2013年度森泰吉郎記念研究振興基金研究成果報告書
-日本語を母語とする幼児・児童の音声分節と読字能力-

研究代表者氏名: 中村美代子

慶應義塾大学大学院政策・メディア研究科
miyokon@sfc.keio.ac.jp

 

研究組織:  中村美代子、及びDr. Rėgine Kolinsky, Professor, Free University of Brussels (ULB), Faculty of Sciences of Psychology and Education, 


 

1.   研究の背景

言語の音声と文字の関係については言語心理学的観点から様々な研究がなされてきた。特に音素に対するアウェアネス(phonemic awareness、音素レベルの音韻的気づき)は、アルファベットを読むのに必要で「言語と文字の読み書きの橋渡し」として文字未習得成人文字習得前児童についても研究がなされている。日本語においても、特にかな文字一字とほぼ対応するモーラという音韻的単位に対するアウェアネスがかな文字の獲得に関連しているという報告がある。既に我々の研究では成人の日本語母語話者における単語レベル以下の、音素、モーラ、音節などの音声構成要素(speech constituents)に対するアウェアネスを実験的手法により調べ、日本語の正書法では文字に対応しない音素に対するアウェアネスの存在を明らかにした。

一方で、音声言語の波形信号には単語の境界が明確にあるわけではなく、連続した音声言語を分節して単語に分けることは単語認知の過程で大変重要である。そのため、音声言語の分節過程や分節方法は多数の言語心理学研究の焦点となってきた。様々な実験的手法により、多様な言語で、単語ストレス、モーラ、音節といった言語に固有の優先的な分節方法が報告されている。この側面から我々の研究では、成人の日本語母語話者の音声分節に関しダイコティック・リスニング(両耳異音聴:左右の耳に別々の刺激を提示する)を用いた実験を実施し、漢字及びかなで表わされるターゲットを用いた実験では、音声分節は文字に対応しない音素にも依存するが、音節とモーラはより重要で、モーラが優先することを明らかにした。が、ターゲット提示の文字種による正書法の影響は見いだせなかった。次にカタカナで表わされる外来語をターゲットに用いた実験では、音素への依存も観察できる一方、モーラも音節も同様な音声分節を示していることを明らかにした。すなわち、意識的操作がより少ない課題を用いた実験の結果、音節もモーラと共に重要な役割を果たし、音節やモーラレベルよりは少ないものの音素レベルでの錯覚が起こったことにより、日本人の日本語音声聴取において、文字との一致がほとんどない音韻特性、音素も役割を担っていることを示すことができた。また、漢字の影響を受けるので音節による分節が行われるのではないかという仮説に基づいた正書法の影響は見いだせなかった。この先行研究で、日本人の音声知覚は、「注意の及ぶ前の、前注意段階(preattentive level)でより知覚的、かつ単語認知のかなり初期の段階(early level of speech processing)では、数種の単語より小さい単位(sublexical units)が関わり、それらが書字の心的表象には影響を受けていない」という知見を得た。
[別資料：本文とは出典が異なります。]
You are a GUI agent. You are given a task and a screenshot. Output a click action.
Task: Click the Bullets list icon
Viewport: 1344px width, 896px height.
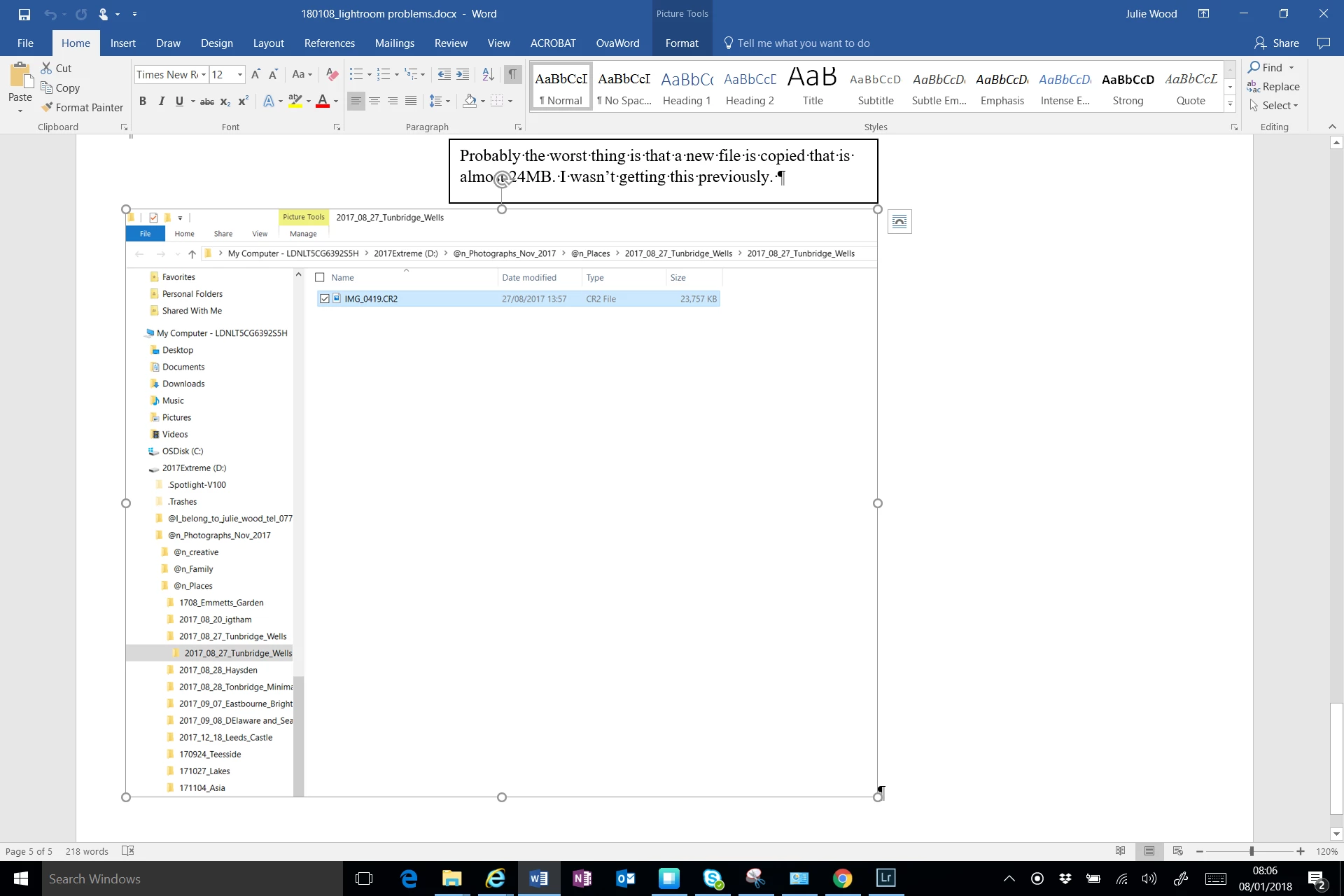click(356, 74)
一方で、乳幼児についての研究によると、初期の乳児は分節要素(セグメント)を聴き分けることに対して「言語共通」の能力を持っていると言われている。生後二日目で、乳児は言語の音節(例えば英語のpat または tap) と疑似音節(pst tsp)を聴き分ける能力があり、しかも前者を好む。また、乳児は二つの音素の差異を、成人の話者のように知覚し (例:/ba/ /pa/)、成人と同様のカテゴリー知覚を示している。また、言語共通の音声知覚能力は音声的には生得的と思われる一方で、成人の音声知覚は母語の音韻構造によって決定されているので、音素的な知覚は言語固有の知覚になると考えられている。近年、言語獲得のデータによると、生後一年の終わりまでに音声知覚、音声産出双方について、言語固有の特化が生得的な学習プログラムにより大きく導かれていることがわかった。また、乳児は、生後数カ月の間に一般的には、母語でない音声の対比(コントラスト)を識別する(聞き分けること)ができ、生後6カ月では、乳児は獲得しつつある言語(すなわち母語)でのコントラストと同様、母語でない破裂子音のコントラストを聞き分けるが、この能力は生後9カ月かそれ以前には衰退し、生後1012カ月ではその識別能力は成人の聞き手のように、母語でないコントラストより母語に関してより良く識別できるようになってくると言われている。

 

しかしながら、単語認知の初期段階での音声処理の単位に関して、日本語母語話者でも幼児や児童については、特に読字能力やその習得との関連は詳細に調べられていないのでこれを明らかにする必要がある。

 

 

2. 研究の目的と意義

本研究では,日本語を母語とする幼児・児童において、単語認知の初期の段階での母語音声の分節単位や方略について、数種の音声構成要素(すなわち、音素、モーラ、音節)を比較し、認知言語心理学的観点から実験的手法を用いて明らかにする。特に、幼児・児童のかな、および漢字の読字能力やその習得との関係を比較検討することを目的とする。

 

本研究の意義としては、 成人の日本語母語話者の場合と同じように、幼児や児童でも「注意が及ぶ前の、いわゆる前注意段階において、すなわち、より知覚的で、かつ単語認知のかなり初期の段階では、モーラを基礎としたかな、音節を基礎としていることが多い漢字の影響のみならず、文字とは独立した音声構成要素である音素の介入もあるのではないか」という予測を明らかにしている研究は非常に少ないこと、また読字能力やその習得との関連での研究も極めて少ないためこれを研究することに意義がある。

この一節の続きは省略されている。